“Django Unchained” is Robert Richardson’s fourth collaboration with Quentin Tarantino, but that doesn’t mean the duo can read each other’s minds … yet.
Shot over 120 days in Los Angeles, Jackson Hole, Wyo., and various locations in Louisiana on Panavision cameras with a wide variety of anamorphic lenses, Richardson discovered that in order to create the pulpy, reconfigured Civil War-era America Tarantino envisioned for his Spaghetti Southern, he would have to go outside his comfort zone.
“The primary change to my technique (on this film) was an emphasis upon color — upon a deeply saturated image,” Richardson says.
“Quentin thrives on creating a rich and vibrant tapestry; he wanted his western to not mimic the tendency towards a muted palette that dominates current aesthetics. So I turned my back upon what I would perhaps have attempted (for example as in ‘Snow Falling on Cedars’) and embraced Quentin’s choice. That sounds easy on paper but in life and work that is extremely difficult to accomplish.”
“Django” is Richardson’s eighth Oscar nomination as a cinematographer. He claimed his third Academy Award last year for his work on Martin Scorsese’s “Hugo.” The d.p. went straight from working on “Hugo,” his first foray into 3D filmmaking, to Tarantino’s lurid, R-rated “Django,” which meant shifting gears — fast.
From the lightening-quick zooms to an insert of unpicked cotton sprayed with blood to a shot of Jamie Foxx riding into town framed through a hangman’s noose, “Django” pays homage to many of Tarantino’s cinematic influences.
His research for the film consisted of watching such films as Sergio Corbucci’s “The Great Silence,” Mario Bava’s “Blood and Black Lace,” Sergio Leone’s “For a Few Dollars More” and Don Taylor’s “The Five Man Army” among others, to tap into the visually stylized universe Tarantino sought to create.
“What (Quentin and I) found while we watched these films was their unique utilization of the zoom,” Richardson says. “We were inspired to work often with the zoom — not just the snap zoom but to make use of the zoom in collaboration with dolly and crane moves as well as from a traditional fixed position.”
But Richardson says that using authentic American landscape backdrops, not the stylized lensing, proved the most difficult part of the shoot.
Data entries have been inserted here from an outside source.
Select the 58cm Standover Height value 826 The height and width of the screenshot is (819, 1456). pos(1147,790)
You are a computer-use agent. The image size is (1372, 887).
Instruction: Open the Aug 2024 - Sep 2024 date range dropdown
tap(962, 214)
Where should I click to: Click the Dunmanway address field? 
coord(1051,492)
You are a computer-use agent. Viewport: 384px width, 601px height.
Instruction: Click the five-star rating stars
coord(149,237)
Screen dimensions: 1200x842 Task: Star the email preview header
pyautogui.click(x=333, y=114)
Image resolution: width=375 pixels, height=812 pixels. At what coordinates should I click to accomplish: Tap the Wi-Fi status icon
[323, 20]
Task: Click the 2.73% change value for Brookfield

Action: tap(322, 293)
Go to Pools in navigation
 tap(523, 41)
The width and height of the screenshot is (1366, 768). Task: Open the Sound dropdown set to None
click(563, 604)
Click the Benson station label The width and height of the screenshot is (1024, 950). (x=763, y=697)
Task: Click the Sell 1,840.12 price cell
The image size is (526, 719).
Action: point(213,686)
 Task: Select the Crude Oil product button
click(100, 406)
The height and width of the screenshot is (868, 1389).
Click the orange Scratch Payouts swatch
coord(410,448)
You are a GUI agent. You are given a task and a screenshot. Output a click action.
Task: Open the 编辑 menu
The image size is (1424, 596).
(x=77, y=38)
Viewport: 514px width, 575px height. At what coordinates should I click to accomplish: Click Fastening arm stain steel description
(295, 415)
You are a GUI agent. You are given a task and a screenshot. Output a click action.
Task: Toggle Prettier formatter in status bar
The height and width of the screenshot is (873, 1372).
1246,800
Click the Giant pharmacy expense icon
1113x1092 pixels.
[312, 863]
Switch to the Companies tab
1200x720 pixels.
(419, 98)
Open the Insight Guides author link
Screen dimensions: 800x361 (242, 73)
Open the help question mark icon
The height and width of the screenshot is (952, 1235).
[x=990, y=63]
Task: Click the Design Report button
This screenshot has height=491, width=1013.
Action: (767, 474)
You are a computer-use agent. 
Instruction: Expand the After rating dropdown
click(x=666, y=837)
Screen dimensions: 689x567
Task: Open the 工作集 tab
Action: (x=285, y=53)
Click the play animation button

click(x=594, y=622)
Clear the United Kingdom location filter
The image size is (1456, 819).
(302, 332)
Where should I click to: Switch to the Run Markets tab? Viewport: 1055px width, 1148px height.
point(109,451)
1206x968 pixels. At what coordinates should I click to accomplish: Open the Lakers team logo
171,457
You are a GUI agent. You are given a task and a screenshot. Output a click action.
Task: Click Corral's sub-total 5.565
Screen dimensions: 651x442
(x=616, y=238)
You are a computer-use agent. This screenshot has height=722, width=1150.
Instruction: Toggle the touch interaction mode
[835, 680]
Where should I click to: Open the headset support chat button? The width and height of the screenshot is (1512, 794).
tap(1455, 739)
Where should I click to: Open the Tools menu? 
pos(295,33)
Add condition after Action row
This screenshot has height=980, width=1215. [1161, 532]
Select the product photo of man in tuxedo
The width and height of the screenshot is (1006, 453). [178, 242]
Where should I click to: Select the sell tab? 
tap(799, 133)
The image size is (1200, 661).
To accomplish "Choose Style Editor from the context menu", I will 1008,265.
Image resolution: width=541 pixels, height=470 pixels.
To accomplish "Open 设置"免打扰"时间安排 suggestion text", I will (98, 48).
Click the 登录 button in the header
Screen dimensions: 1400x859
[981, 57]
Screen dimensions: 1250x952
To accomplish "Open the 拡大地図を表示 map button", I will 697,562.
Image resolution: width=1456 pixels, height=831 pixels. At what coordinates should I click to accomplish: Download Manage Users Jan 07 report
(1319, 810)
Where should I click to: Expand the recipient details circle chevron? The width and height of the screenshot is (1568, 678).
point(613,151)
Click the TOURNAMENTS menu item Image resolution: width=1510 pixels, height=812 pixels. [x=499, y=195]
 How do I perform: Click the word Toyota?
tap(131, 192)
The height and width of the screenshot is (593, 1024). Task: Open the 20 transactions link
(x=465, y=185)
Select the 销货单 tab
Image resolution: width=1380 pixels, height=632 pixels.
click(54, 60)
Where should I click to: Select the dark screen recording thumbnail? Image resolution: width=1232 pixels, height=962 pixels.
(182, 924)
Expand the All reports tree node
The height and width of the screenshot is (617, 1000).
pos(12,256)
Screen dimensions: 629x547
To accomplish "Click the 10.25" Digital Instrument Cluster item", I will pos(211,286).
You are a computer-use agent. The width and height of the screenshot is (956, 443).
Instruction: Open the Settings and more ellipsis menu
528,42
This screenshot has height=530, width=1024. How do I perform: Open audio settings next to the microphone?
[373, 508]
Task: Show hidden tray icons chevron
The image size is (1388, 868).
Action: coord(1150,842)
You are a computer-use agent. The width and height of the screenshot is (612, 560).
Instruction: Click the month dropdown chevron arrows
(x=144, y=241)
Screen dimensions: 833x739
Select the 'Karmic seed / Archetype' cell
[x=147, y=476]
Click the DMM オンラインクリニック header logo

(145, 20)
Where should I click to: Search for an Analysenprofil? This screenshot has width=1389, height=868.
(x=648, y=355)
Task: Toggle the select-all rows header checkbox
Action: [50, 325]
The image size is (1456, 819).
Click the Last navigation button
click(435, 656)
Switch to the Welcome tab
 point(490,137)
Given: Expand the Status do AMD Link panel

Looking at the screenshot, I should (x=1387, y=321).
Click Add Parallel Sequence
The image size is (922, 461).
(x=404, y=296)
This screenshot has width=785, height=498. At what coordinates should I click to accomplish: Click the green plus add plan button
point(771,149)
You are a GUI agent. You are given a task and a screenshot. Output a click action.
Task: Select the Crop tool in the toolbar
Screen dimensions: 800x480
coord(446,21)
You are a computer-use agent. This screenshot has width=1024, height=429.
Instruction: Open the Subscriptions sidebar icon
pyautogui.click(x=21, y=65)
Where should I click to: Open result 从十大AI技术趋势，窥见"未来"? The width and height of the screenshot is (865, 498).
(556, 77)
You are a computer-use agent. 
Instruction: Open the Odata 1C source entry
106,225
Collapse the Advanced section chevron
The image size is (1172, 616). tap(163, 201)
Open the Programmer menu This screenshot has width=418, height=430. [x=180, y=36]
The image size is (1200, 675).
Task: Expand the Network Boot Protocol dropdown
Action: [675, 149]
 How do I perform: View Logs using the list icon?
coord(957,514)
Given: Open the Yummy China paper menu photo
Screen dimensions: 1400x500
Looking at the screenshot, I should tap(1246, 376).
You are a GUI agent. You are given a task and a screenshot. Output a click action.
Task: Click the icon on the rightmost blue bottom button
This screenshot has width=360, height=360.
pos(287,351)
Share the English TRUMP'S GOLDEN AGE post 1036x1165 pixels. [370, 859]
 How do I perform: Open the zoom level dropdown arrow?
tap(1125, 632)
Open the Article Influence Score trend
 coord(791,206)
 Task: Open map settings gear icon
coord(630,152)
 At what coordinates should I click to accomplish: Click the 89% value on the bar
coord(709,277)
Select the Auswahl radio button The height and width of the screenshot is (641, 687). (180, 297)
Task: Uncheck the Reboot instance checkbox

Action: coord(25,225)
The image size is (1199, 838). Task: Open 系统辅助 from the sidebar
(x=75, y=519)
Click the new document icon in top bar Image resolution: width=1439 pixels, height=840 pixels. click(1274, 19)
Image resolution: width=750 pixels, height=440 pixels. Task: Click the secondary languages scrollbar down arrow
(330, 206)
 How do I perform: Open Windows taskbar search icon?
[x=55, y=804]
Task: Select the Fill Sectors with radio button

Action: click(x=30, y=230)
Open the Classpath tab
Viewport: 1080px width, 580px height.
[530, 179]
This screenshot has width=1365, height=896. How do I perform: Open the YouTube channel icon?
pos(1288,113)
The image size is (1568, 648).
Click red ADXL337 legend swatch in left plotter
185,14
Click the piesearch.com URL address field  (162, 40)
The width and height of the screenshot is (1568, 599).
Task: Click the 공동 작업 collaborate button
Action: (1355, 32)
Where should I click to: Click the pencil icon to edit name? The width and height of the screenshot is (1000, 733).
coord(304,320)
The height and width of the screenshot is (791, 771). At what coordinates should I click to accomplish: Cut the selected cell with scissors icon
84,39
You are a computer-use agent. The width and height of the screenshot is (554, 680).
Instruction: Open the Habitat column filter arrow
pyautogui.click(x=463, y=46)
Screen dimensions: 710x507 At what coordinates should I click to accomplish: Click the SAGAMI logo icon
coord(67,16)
“Maintaining consistency in the exterior daytime scenes was a challenge,” he says. “Quentin writes sequences that are complex and often quite long. The weather in Louisiana is tremendously fickle, in particular as the summer approaches, which is when we filmed. We were able to overcome most of the obstacles with patience, back light and the use of large frames of cover.”